I have Ringer's solution on hand.. but I have yet to ever proceed with any treatment. Would need to read up on it a bit more. I believe I have Panacur hidden somewhere as well.

I can test other vivariums/froggie fecals as well - and likely should.

I may need a better microscope.. we have some at school (capturing the photo then may be more difficult)

The frogs look healthy overall, decent weight, eating fine, breeding, etc.. as do the juveniles in the viv next to them.. But if there is a problem I need to fix it.

Thanks,
Chris


----------



## Noxz (Jan 12, 2012)

Working on uploading a few minutes of video capture of the dude squiggling around.. will update this post once it fully uploads to YT (wasn't compressed)


----------



## Kmc (Jul 26, 2019)

chances are high that it is a species of tiny worm that are found in very wet or aquatic environs seeking proteins that where detritus collect, often seen lined up along the water margins of aquaria.
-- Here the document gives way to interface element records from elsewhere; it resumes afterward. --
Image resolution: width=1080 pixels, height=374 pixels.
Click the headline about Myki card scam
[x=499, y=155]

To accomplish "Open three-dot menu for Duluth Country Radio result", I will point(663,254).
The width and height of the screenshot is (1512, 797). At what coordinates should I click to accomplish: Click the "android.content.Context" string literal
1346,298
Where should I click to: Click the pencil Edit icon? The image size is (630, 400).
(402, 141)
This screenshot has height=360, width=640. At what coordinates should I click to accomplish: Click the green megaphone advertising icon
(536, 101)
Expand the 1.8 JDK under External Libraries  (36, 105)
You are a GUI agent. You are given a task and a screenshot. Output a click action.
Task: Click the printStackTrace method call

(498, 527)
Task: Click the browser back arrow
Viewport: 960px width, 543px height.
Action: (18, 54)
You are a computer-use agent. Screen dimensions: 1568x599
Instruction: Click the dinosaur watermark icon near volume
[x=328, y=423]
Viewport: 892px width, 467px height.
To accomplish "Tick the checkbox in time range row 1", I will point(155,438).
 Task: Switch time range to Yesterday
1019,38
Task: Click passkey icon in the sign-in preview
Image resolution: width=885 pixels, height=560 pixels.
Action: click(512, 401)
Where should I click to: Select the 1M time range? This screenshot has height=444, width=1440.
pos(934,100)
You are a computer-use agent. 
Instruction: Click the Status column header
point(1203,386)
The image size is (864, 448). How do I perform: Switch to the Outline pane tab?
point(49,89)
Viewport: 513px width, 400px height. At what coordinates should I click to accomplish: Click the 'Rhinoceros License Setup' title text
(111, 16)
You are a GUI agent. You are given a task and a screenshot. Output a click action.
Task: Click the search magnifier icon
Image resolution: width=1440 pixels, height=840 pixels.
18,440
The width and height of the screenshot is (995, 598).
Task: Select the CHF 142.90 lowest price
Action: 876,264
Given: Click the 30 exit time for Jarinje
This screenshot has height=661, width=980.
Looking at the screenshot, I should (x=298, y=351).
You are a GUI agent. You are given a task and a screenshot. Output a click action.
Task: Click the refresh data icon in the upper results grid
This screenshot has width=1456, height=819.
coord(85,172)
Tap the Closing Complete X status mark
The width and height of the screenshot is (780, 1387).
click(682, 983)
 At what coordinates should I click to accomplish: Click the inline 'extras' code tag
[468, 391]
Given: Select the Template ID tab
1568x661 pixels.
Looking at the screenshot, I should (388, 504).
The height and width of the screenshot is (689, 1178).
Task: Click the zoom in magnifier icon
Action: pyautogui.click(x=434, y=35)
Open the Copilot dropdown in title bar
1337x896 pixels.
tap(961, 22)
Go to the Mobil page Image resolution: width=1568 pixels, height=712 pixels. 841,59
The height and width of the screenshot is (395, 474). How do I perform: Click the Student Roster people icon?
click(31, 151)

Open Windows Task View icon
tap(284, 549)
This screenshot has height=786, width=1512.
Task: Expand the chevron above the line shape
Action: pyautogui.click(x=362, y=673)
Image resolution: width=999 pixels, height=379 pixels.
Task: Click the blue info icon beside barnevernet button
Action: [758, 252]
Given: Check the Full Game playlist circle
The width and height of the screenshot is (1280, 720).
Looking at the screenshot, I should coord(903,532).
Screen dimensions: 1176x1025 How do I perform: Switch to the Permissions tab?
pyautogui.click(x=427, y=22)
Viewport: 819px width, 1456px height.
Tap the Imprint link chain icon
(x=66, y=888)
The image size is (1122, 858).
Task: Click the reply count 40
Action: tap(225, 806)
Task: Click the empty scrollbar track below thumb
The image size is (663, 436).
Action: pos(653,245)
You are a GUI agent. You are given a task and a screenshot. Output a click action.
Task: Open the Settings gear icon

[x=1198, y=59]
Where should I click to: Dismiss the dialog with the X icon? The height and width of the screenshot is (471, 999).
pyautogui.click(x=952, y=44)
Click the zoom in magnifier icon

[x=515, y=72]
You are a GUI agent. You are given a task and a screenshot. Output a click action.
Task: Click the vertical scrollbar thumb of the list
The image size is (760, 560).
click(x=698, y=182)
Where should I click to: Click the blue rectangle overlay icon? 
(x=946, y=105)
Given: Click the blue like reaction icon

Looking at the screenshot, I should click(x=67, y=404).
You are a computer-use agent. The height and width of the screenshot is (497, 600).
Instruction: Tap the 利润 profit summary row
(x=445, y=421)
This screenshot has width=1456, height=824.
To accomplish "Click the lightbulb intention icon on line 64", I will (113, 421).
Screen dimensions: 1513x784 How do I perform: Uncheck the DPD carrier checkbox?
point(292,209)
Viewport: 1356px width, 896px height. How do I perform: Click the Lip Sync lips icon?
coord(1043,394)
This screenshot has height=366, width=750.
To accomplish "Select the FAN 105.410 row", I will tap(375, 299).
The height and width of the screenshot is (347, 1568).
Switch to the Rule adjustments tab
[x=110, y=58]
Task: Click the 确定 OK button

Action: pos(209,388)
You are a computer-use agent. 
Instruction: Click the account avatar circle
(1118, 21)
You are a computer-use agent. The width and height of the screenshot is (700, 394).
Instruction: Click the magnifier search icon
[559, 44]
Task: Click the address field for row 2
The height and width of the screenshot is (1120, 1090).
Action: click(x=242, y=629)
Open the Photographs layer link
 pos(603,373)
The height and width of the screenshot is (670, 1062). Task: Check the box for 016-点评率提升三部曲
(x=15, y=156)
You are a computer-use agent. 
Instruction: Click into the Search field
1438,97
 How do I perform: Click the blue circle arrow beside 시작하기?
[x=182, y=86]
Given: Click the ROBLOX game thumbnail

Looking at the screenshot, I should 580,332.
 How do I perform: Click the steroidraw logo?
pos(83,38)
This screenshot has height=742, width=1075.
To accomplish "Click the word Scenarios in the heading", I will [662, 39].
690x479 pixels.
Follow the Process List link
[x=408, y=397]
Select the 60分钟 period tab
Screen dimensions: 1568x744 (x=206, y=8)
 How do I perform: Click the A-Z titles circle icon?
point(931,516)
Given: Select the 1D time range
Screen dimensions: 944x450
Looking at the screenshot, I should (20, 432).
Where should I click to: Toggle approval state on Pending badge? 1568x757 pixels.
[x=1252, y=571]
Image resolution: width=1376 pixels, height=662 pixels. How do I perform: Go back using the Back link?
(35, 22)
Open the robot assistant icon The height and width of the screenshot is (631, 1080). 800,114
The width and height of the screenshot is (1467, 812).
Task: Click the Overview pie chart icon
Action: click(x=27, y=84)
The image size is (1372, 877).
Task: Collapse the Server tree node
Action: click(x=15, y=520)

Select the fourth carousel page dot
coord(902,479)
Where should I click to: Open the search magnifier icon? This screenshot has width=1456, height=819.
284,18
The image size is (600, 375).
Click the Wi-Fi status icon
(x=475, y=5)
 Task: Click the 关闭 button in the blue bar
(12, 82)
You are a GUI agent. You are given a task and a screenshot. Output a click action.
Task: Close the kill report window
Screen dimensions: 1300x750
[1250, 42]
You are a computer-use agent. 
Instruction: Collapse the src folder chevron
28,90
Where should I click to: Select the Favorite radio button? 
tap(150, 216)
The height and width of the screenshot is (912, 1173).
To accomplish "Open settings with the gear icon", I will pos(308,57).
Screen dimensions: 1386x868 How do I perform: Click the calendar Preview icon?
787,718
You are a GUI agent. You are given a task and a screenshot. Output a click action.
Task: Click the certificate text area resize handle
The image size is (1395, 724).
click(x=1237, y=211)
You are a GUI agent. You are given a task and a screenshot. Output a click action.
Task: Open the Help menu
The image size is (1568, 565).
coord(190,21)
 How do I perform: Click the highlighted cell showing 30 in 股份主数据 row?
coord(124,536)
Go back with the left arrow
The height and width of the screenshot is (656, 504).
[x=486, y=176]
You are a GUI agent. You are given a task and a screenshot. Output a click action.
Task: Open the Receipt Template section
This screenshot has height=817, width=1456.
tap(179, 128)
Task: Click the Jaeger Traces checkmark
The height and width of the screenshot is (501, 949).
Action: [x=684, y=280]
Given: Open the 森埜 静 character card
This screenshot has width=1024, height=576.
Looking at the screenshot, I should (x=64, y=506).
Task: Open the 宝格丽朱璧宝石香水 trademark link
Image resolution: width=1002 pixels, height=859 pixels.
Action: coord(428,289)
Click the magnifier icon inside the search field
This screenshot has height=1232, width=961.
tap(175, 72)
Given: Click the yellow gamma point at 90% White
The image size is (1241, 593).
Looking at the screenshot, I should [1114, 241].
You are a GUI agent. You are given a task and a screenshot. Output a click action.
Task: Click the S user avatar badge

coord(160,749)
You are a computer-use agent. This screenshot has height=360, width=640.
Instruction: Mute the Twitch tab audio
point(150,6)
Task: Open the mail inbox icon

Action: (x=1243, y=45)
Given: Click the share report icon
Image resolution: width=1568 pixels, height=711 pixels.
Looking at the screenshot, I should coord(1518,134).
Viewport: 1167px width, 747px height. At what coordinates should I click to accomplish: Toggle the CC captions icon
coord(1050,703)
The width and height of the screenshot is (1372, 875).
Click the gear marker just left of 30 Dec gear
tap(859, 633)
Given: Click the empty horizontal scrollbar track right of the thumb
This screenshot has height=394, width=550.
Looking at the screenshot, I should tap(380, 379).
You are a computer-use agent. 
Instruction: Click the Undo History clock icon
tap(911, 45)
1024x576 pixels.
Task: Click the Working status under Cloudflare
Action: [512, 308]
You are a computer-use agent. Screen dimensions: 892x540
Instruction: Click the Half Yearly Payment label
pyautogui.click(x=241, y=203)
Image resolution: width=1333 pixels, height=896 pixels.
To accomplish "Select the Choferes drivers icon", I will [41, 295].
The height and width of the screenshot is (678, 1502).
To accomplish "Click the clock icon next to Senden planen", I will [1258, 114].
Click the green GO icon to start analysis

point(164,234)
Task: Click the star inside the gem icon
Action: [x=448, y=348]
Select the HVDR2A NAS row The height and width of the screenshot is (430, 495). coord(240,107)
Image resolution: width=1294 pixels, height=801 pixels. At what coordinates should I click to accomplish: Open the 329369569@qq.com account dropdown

I have also seen them in waterlogged gravel where there is factor of dead crickets etc. They like protein.

There is a chance that it is a cloacally emerged pinworm but my phone screen jumps around too much to make a close up image comparison, but you could. I'm not home.


----------



## Louis (Apr 23, 2014)

how does it move? does it move sinuously, wriggling in a rough S shape like a snake or does it slide along more like a traditional earth worm?


----------



## Noxz (Jan 12, 2012)

Moved like this..

More 'S' shaped





https://youtu.be/EnfVNgPRIhY


----------



## Socratic Monologue (Apr 7, 2018)

This might help:

https://www.dendroboard.com/forum/gtsearch.php?q=whiteworm

Lots 'o' little wormy things in vivs. I'd put the Panacur down for the time being.


----------



## Kmc (Jul 26, 2019)

If they look at all like they are matter centric and autonomous in mobility where you see them - they are benign denizens of moist/wet biome. 
'
A post defecatory specimen fall off of an endoparasite is a slim possibility - but unlikely.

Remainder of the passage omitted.